A Polícia Federal prendeu nesta terça-feira o desembargador Macário Ramos Júdice Neto, do Tribunal Regional Federal da 2ª Região, durante a segunda fase da Operação Unha e Carne. A ação ocorreu no Rio de Janeiro e no Espírito Santo e apura o vazamento de informações sigilosas que teriam beneficiado integrantes do Comando Vermelho.
O magistrado atuava em processos sensíveis e, segundo a investigação, manteve contato com pessoas investigadas por envolvimento com a facção criminosa. Entre os casos está o julgamento que envolve o ex-deputado estadual Thiego Raimundo dos Santos, conhecido como TH Joias, preso em setembro durante a Operação Zargun.
Além da prisão do desembargador, a Polícia Federal cumpriu dez mandados de busca e apreensão contra o deputado estadual licenciado Rodrigo Bacellar, do União Brasil. Esta não foi a primeira vez que o parlamentar entrou no radar da investigação. No início do mês, ele chegou a ser preso na primeira fase da operação, mas teve a detenção revogada pela Assembleia Legislativa do Rio de Janeiro.
Desde então, Bacellar permanece em liberdade, usando tornozeleira eletrônica e afastado da presidência da Alerj. As medidas cautelares seguem em vigor enquanto o caso avança.
Durante a apuração, os investigadores analisaram mensagens encontradas em aparelhos apreendidos. Esse material apontou trocas de informações consideradas sensíveis entre Bacellar e o desembargador preso, o que levou a Polícia Federal a aprofundar a investigação e deflagrar a nova fase da operação.

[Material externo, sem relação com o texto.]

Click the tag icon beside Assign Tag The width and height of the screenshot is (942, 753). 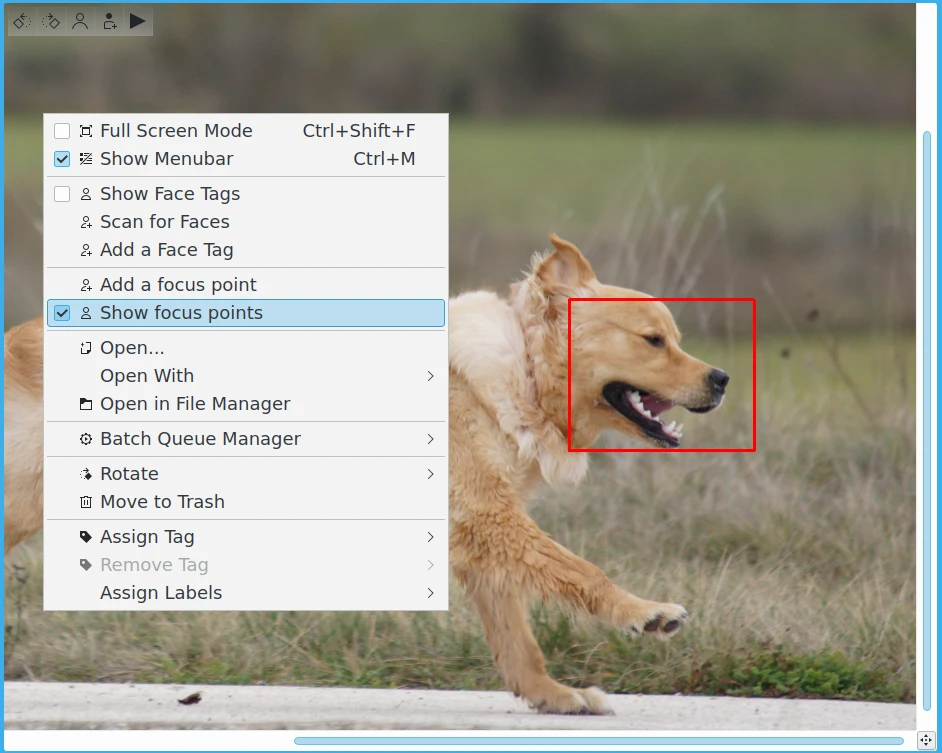86,537
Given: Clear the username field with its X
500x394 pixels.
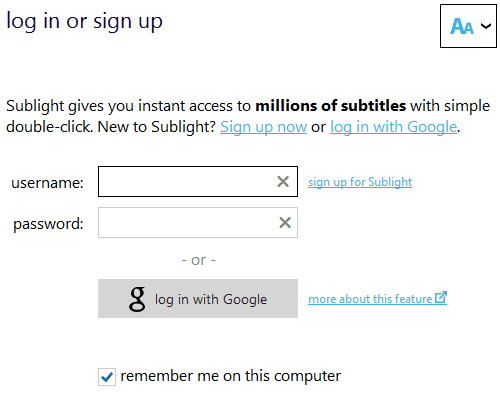Looking at the screenshot, I should pos(283,182).
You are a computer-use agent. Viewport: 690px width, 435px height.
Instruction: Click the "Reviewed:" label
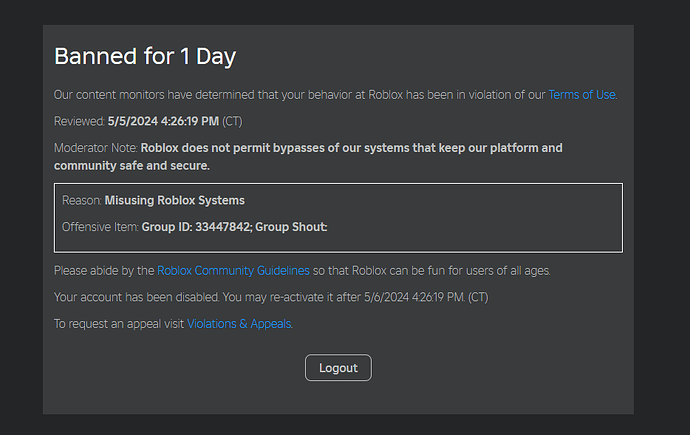point(80,121)
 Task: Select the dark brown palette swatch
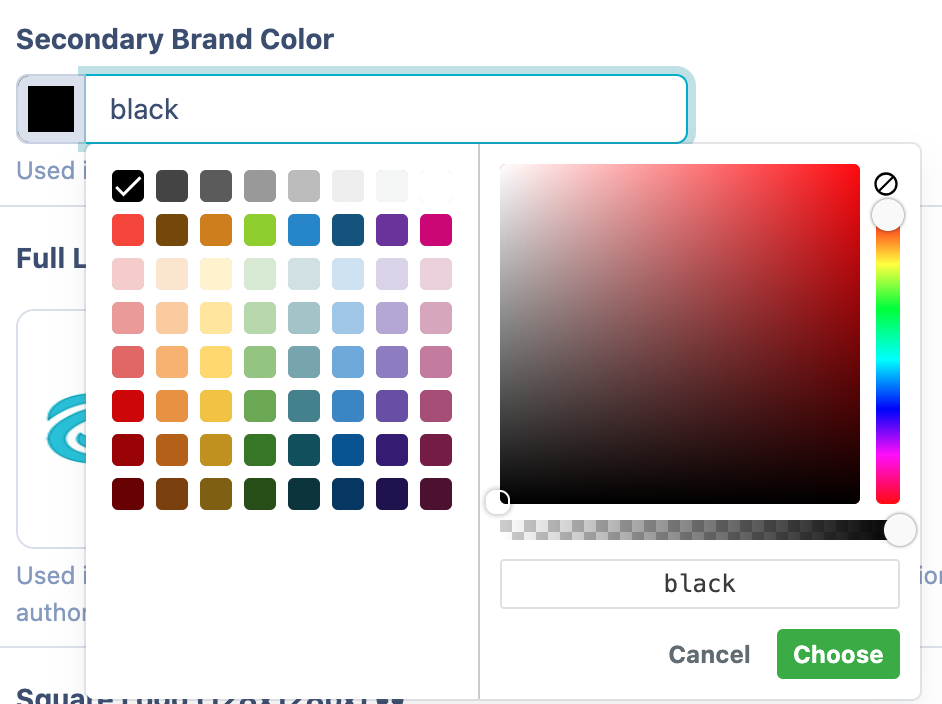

A Operação Unha e Carne 2 surgiu como desdobramento direto da Zargun. O foco é identificar quem vazou dados sigilosos que teriam comprometido ações policiais e favorecido investigados ligados ao crime organizado.
As ordens judiciais foram autorizadas pelo ministro Alexandre de Moraes, do Supremo Tribunal Federal. As investigações continuam e novos desdobramentos não estão descartados.